— start Source extract —

I define the midrange band as 100Hz to 500Hz, whereas I think many consider it to start much higher, like 500Hz. Not that this is right or wrong, it's just a definition, a label used to communicate an idea. But I consider a driver used above 500Hz or 1000Hz to be a tweeter more than a midrange.

Middle C is 260Hz. To me, that's squarely centered in the midrange. One octave below (130Hz) is the start of midrange, where it transitions to midbass and bass. 60Hz to 130Hz is midbass, and 60Hz down is bass. Below 20Hz is infrasonic, certainly felt but not heard.

One octave above middle C (520Hz) marks the start of the overtone region. Sopranoes hit notes an octave higher and more, so the overtone region and the fundamental vocal range overlap between 500Hz and 1500Hz. The overtone range for voice overlaps with the overtone range for many instruments too, so a definition of this region is fuzzy because overtones vary so much in content and distribution. But I tend to mentally think of a artificial boundary, an end of the overtone region of about 5kHz.

— end Source extract —

**Instruction 1:**
Summarize the post on audio frequency bands in two sentences.

— start Material for this task —

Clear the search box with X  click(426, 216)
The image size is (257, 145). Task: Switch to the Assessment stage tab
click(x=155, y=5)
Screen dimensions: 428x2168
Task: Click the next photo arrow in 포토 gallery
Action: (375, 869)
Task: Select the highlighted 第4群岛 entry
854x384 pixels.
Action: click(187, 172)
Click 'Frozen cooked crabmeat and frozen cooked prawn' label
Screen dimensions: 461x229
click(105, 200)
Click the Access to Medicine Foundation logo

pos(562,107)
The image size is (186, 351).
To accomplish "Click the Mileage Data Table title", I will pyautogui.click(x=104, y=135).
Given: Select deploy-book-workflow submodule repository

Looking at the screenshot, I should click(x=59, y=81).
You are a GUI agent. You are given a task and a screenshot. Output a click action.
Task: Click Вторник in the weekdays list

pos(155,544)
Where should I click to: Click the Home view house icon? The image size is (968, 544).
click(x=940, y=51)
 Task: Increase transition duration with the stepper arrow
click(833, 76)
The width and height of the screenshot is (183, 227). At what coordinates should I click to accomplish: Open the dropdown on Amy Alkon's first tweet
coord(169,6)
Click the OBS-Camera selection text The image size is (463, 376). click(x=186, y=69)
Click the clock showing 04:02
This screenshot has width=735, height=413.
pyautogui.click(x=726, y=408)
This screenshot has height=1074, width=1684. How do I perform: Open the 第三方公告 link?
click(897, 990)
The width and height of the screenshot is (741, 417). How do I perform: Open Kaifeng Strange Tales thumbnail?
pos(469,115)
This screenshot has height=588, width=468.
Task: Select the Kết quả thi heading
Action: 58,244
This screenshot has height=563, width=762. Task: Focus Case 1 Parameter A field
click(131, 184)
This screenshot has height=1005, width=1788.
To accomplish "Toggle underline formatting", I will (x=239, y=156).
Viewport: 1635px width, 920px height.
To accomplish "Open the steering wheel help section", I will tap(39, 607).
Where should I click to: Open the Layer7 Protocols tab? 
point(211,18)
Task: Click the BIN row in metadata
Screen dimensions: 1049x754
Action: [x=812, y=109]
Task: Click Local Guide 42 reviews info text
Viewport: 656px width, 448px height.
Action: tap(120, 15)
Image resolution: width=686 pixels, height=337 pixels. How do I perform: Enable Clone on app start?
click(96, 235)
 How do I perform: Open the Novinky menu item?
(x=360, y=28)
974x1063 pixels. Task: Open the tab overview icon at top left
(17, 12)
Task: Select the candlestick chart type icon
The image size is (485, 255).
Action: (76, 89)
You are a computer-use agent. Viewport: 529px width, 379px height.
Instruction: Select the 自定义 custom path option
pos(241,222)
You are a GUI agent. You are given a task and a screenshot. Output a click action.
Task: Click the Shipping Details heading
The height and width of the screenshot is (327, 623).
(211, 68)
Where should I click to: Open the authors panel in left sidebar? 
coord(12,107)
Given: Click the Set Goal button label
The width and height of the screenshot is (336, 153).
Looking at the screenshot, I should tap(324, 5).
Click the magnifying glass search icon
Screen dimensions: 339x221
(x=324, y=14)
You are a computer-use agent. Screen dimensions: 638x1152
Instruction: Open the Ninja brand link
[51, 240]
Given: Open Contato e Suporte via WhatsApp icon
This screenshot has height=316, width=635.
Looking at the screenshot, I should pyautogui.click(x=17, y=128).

— end Material for this task —

**Instruction 2:**
In the entries, rewrite the lines from the one with "This screenshot has height=563, width=762." up to and including the one with "Action: tap(120, 15)", shifting every coordinate in the answers by -116 and leaving everything else as it is.

**Written solution 1:**
The writer defines the midrange as roughly 100Hz to 500Hz, centered on middle C at 260Hz, with midbass from 60Hz to 130Hz, bass below 60Hz, and infrasonic sound below 20Hz. The overtone region begins around 520Hz, overlaps the fundamental vocal range between 500Hz and 1500Hz, and is hard to define precisely, though the writer treats about 5kHz as its upper boundary.

**Written solution 2:**
This screenshot has height=563, width=762. Task: Focus Case 1 Parameter A field
click(15, 68)
This screenshot has height=1005, width=1788.
To accomplish "Toggle underline formatting", I will (x=123, y=40).
Viewport: 1635px width, 920px height.
To accomplish "Open the steering wheel help section", I will tap(-77, 491).
Where should I click to: Open the Layer7 Protocols tab? 
point(95,-98)
Task: Click the BIN row in metadata
Screen dimensions: 1049x754
Action: [x=696, y=-7]
Task: Click Local Guide 42 reviews info text
Viewport: 656px width, 448px height.
Action: tap(4, -101)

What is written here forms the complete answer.